* PROMPT *
Only the lines from the one containing "Given: Focus the Address Line 2 field" through the end of the listing are to be transcribed, exactly and with both ends included.

* THE RECORDS *
========================================================================

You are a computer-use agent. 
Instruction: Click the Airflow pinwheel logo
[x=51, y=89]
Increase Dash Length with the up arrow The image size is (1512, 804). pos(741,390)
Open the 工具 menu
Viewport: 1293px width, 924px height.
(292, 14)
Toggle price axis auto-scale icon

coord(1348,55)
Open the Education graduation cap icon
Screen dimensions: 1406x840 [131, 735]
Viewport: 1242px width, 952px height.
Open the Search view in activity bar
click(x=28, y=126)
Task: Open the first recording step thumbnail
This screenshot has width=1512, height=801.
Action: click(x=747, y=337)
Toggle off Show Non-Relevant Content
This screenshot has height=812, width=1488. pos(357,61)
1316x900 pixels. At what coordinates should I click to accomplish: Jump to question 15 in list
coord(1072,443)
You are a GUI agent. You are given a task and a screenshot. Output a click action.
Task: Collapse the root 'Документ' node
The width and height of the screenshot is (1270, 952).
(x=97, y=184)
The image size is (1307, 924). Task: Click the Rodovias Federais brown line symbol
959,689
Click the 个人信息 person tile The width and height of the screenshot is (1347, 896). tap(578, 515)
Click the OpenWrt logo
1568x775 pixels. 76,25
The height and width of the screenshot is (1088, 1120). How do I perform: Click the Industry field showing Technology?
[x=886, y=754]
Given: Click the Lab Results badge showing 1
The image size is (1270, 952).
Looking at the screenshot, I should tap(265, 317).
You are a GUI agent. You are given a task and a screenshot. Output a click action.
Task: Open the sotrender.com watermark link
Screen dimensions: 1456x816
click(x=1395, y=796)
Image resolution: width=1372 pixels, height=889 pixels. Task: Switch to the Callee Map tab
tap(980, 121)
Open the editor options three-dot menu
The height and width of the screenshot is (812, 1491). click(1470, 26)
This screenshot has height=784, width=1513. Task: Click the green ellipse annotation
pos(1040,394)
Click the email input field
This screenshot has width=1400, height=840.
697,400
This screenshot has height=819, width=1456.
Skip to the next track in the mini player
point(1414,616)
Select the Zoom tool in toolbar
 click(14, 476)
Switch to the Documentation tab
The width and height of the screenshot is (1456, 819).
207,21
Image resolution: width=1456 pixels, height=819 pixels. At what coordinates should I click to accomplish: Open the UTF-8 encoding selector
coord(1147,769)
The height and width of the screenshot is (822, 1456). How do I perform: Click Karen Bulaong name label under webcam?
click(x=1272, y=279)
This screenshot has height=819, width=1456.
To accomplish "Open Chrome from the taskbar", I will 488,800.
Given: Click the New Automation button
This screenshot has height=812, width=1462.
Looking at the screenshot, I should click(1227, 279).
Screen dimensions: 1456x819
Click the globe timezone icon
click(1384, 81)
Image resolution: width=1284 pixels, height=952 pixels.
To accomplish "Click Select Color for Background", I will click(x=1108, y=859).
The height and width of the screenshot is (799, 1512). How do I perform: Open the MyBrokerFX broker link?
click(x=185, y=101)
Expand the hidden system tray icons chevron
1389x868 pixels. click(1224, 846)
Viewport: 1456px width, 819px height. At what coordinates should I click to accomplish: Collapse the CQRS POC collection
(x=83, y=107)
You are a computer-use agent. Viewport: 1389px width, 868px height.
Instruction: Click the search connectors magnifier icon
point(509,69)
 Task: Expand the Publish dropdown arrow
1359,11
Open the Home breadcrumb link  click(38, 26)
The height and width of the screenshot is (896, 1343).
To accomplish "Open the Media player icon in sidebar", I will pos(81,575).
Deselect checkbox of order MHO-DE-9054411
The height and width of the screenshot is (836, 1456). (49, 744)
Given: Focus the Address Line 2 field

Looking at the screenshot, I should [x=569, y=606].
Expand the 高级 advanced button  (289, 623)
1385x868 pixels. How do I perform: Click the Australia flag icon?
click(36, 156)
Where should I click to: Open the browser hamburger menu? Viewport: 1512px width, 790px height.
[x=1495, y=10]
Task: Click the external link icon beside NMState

========================================================================

* ANSWER TO THIS PROBLEM *
Given: Focus the Address Line 2 field

Looking at the screenshot, I should [x=569, y=606].
Expand the 高级 advanced button  (289, 623)
1385x868 pixels. How do I perform: Click the Australia flag icon?
click(36, 156)
Where should I click to: Open the browser hamburger menu? Viewport: 1512px width, 790px height.
[x=1495, y=10]
Task: Click the external link icon beside NMState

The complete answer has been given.